Will Covid-19’s Economic Slowdown Reduce Future Social Security Benefits?
Hi Larry, I’m reading articles like this that claim the economic downturn caused by the Covid-19 pandemic will depress future Social Security benefits for some. How likely is this to happen? Can anything be done about it? It seems unfair that people who had nothing to do with our country’s disastrous handling of this pandemic should pay for mistakes others are making now. Thanks, Tom
Hi Tom, To summarize the cited article for the benefit of other readers, the author of the article is postulating that future benefits for people born in 1960 and possibly later will decline as a result of lower wages resulting from COVID-19’s effect on the economy.

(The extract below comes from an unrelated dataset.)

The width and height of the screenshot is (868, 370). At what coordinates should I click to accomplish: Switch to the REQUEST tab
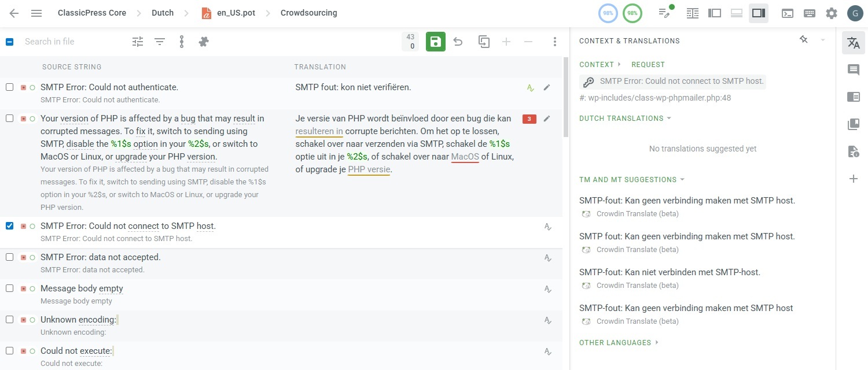[648, 64]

When calculating Social Security retirement benefits, Social Security indexes a person’s earnings based on national average wages in the year the person’s reaches age 60. Thus, if average wages go down in the year that a person turns 60, their indexed earnings will be lower. And that in turn would at least potentially lower their future benefit rate since the rate is based on an average of their highest 35 years of indexed earnings.

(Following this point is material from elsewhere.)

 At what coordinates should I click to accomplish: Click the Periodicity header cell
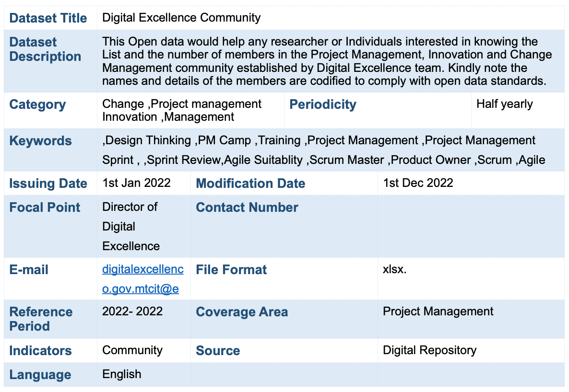click(x=323, y=104)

The actual national average wage in 2020 will not be known until the latter part of 2021. As a result, that’s the earliest that the correct indexed earnings for a person born in 1960 can be calculated. Our software uses the intermediate real wage differential from the latest Social Security Trustees Report to project future National Average Wage Indices (NAWI) for purposes of providing benefit estimates for people turning age 62 in future years, and we have no present plans to unilaterally assume a that there will be a lower NAWI in 2020 or subsequent years.
That said, users of our software are permitted to adjust the future assumed rate of inflation in order to customize their benefit estimates. Furthermore, I’ve been told by top officials from Social Security that Congress is highly likely to provide a fix to address any unintended consequences of Covid-19 on future benefit rates. Best, Larry
Could I File For Spousal Benefits And Wait Until Age 70 To Start My Benefits?
Hi Larry, I am my full retirement age of 66 and still working but thinking of retiring. I am married and he is retired and drawing his Social Security retirement benefit. Could I file for spousal benefits and wait to start my retirement benefit at 70. I was born March of 1954. Thanks, Molly
Hi Molly, Unfortunately you cannot. Only people who were born prior to 1/2/1954 are permitted to apply just for spousal benefits without also being required to file for their own benefits at the same time. This is known as a restricted application.
I don’t have enough information about you and your husband’s to offer you any advice, but the two of you should strongly consider using my company’s software — Maximize My Social Security or MaxiFi Planner — to analyze your various options so that you can determine your best strategy for maximizing your benefits. Social Security calculators provided by other companies or non-profits may provide proper suggestions if they were built with extreme care. Best, Larry
If I File For Spousal Benefits At FRA How Much Will I Receive?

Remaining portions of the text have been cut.